Your assignment — Nothing should be output except the lines from the top of the material below through the line that contains "Favorite the NS2", each exactly as written.

-- Opening Marker --

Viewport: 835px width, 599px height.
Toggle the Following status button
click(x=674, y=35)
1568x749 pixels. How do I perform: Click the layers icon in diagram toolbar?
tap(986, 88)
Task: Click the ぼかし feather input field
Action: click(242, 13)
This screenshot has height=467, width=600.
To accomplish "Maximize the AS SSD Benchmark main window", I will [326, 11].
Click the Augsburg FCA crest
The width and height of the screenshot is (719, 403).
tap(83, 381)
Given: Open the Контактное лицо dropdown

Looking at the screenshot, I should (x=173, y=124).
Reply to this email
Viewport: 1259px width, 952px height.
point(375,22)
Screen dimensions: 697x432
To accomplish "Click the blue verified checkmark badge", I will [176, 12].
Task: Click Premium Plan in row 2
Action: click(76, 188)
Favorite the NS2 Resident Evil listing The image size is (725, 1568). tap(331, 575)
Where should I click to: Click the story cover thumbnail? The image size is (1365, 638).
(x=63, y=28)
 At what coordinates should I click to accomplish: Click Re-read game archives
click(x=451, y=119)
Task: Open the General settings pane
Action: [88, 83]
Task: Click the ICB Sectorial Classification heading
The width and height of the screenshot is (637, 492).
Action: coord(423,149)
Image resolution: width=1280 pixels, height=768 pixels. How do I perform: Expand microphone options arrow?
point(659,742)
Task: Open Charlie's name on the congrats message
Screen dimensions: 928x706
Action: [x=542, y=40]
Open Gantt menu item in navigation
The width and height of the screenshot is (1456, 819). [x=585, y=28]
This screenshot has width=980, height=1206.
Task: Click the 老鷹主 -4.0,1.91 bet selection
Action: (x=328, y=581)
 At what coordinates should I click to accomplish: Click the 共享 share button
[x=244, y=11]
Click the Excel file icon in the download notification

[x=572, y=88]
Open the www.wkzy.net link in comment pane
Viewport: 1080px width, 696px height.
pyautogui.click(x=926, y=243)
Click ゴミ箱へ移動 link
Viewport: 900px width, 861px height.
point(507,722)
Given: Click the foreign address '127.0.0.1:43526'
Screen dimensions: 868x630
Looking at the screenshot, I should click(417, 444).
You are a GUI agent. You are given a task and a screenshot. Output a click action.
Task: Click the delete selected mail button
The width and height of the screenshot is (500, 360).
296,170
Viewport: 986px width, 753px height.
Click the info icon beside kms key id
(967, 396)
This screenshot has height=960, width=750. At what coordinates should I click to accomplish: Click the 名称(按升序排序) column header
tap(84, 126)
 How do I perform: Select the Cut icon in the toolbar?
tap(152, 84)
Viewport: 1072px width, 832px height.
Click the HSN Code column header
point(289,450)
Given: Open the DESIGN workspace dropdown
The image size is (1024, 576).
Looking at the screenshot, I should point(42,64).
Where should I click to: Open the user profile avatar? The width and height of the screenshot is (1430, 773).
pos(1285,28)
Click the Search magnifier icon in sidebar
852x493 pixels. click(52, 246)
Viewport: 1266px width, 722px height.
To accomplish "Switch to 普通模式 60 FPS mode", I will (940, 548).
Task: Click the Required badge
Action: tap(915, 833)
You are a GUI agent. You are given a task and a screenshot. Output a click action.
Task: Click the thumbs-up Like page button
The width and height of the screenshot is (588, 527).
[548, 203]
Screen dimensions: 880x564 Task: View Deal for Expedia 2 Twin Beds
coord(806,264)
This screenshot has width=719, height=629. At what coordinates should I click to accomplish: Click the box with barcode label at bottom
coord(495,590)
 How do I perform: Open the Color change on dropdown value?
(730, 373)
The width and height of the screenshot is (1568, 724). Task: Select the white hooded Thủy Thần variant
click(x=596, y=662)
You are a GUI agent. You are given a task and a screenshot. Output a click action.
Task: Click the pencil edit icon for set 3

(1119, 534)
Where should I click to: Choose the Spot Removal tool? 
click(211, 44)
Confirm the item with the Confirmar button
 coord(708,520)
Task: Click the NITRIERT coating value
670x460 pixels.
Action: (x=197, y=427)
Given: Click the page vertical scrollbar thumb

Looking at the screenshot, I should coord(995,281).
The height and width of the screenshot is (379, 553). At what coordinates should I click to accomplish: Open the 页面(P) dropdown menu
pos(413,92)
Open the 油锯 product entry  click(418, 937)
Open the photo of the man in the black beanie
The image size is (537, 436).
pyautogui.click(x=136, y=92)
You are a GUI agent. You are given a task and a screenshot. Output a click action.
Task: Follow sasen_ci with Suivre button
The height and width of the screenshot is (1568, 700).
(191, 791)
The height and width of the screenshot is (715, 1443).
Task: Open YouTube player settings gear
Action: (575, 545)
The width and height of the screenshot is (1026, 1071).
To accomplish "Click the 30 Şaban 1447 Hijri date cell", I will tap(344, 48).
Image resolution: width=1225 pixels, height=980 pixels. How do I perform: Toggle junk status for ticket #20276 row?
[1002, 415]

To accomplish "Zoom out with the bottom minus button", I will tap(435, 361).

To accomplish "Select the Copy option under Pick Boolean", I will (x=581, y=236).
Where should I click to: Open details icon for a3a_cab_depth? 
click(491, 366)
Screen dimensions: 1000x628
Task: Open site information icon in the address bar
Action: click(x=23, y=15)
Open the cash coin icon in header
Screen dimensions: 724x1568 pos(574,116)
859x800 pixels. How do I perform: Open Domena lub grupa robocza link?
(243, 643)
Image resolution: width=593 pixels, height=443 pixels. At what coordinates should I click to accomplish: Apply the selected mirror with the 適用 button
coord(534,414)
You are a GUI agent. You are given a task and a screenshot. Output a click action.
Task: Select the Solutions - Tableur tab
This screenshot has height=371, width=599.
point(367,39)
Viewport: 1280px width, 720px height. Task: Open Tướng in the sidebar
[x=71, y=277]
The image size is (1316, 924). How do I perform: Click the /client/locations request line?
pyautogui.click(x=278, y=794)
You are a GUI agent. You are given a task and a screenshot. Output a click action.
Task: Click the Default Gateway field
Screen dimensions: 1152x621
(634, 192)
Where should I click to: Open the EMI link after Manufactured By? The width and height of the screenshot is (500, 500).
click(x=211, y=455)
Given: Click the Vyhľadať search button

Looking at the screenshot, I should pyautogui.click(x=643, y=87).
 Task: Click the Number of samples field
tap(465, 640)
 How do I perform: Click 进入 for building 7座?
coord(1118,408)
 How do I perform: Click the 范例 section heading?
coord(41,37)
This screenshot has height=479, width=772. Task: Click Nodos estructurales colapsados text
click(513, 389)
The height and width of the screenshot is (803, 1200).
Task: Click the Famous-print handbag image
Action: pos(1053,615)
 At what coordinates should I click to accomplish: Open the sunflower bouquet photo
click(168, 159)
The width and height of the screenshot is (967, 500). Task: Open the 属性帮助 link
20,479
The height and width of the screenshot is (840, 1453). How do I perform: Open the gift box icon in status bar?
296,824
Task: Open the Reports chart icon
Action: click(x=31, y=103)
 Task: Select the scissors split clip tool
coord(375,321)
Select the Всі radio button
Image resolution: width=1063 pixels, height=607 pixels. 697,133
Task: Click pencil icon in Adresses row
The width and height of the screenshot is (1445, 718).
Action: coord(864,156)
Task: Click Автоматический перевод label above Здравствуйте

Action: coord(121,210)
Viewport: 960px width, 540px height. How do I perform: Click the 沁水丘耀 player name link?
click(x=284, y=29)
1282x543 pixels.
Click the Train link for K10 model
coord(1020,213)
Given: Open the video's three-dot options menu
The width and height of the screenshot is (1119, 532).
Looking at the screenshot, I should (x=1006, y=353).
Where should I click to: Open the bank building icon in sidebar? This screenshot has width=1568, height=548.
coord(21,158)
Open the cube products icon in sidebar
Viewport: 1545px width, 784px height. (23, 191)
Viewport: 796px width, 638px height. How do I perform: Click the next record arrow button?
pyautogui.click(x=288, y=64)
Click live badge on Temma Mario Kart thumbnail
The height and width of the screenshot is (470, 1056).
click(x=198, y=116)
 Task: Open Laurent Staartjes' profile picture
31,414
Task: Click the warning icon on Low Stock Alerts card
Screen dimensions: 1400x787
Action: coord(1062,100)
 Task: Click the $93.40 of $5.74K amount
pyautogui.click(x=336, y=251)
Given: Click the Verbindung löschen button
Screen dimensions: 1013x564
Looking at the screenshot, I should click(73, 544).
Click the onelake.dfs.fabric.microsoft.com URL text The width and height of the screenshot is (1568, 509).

-- Closing Marker --

Result of this exercise —
Viewport: 835px width, 599px height.
Toggle the Following status button
click(x=674, y=35)
1568x749 pixels. How do I perform: Click the layers icon in diagram toolbar?
tap(986, 88)
Task: Click the ぼかし feather input field
Action: click(242, 13)
This screenshot has height=467, width=600.
To accomplish "Maximize the AS SSD Benchmark main window", I will [326, 11].
Click the Augsburg FCA crest
The width and height of the screenshot is (719, 403).
tap(83, 381)
Given: Open the Контактное лицо dropdown

Looking at the screenshot, I should (x=173, y=124).
Reply to this email
Viewport: 1259px width, 952px height.
point(375,22)
Screen dimensions: 697x432
To accomplish "Click the blue verified checkmark badge", I will [176, 12].
Task: Click Premium Plan in row 2
Action: click(76, 188)
Favorite the NS2 Resident Evil listing The image size is (725, 1568). tap(331, 575)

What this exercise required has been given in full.